Guest presentation 📷 Sophia Nasif
Our dream team at Kuda Huraa
Hello! My name is Gabriele, marine biology intern for Marine Savers at Kuda Huraa.
After completing my Master’s dissertation in mid-September, I was certainly not expecting to be in the Maldives merely one month later. I remember the day when I first touched down on the runway in the tropical wonderland that is the Maldives… it was raining! 🌦️
My first week was extremely hectic, as we had just admitted a new Olive Ridley turtle patient (Emma)… and things were happening left, right, and centre. Most of my time here is comprised of helping the Coral, Turtle, and Marine Biologists – a little bit of everything. I feed the turtles twice a day and clean their pools. I also carry out some turtle identification whenever we get photos submitted to our Facebook group, or when we photograph wild turtles while working or on our days off.
Additionally, I assist with the monthly turtle examinations, when we check their health and take measurements of weight and size. With Emma, our newest turtle, I help with debriding her wounds, and taking photos to monitor the healing process.
With corals, I help with coral spawning monitoring during the full and new moons, which means we can sometimes be in the water from 17:00 to 23:00. Even though it takes up a lot of time, I still find it amazing to see things that I might not see normally during the daytime, such as marine bioluminescence, and our resident nurse shark that likes to rest under our coral frames.

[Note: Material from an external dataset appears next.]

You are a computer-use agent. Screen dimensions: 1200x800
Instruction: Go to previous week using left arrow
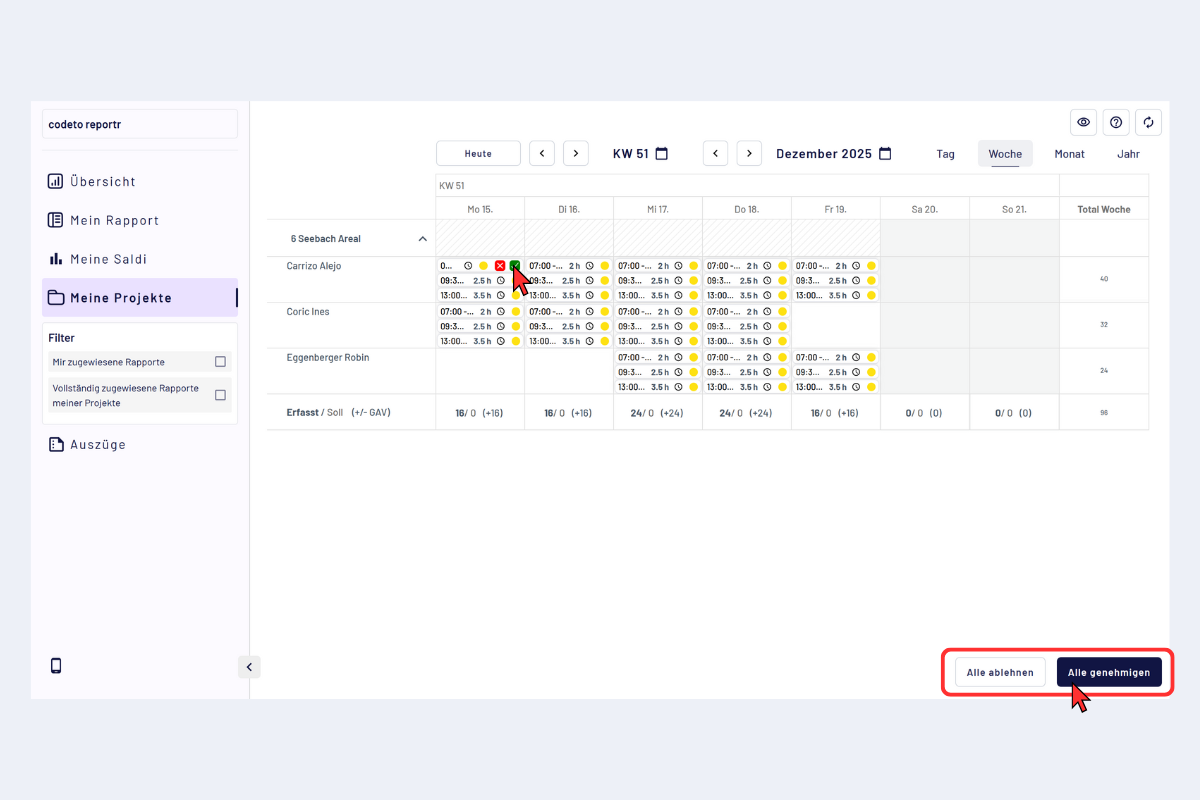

We take regular monitoring photos of our coral frames, which we use for scientific purposes, to track coral health and growth over time. Guests of the Resort and online sponsors receive photo updates of their frame every six months (we email out a website link).
From the marine biology side of things, I deliver various presentations and talks to Resort guests, right before we set out on one of our excursions. I also take guests on our sunset dolphin cruises, where I work on our dolphin identification project by taking photos of their dorsal fins. Back in the office, I then analyse the images with DARWIN software to either match them to previously identified dolphins, or mark them as new individuals in the database. I also perform data entry to record the marine life that has been spotted during dives and snorkels, by both guests and staff.
Once all my daily tasks are complete, I work on my intern project. I am building a 3D-model of the island and the surrounding reefs, for 3D-printing as an interactable for guests to see the locations of all our coral frames. It can also be a useful tool for us to track our frames in a semi-interactive environment. (This is still very much a work in progress!)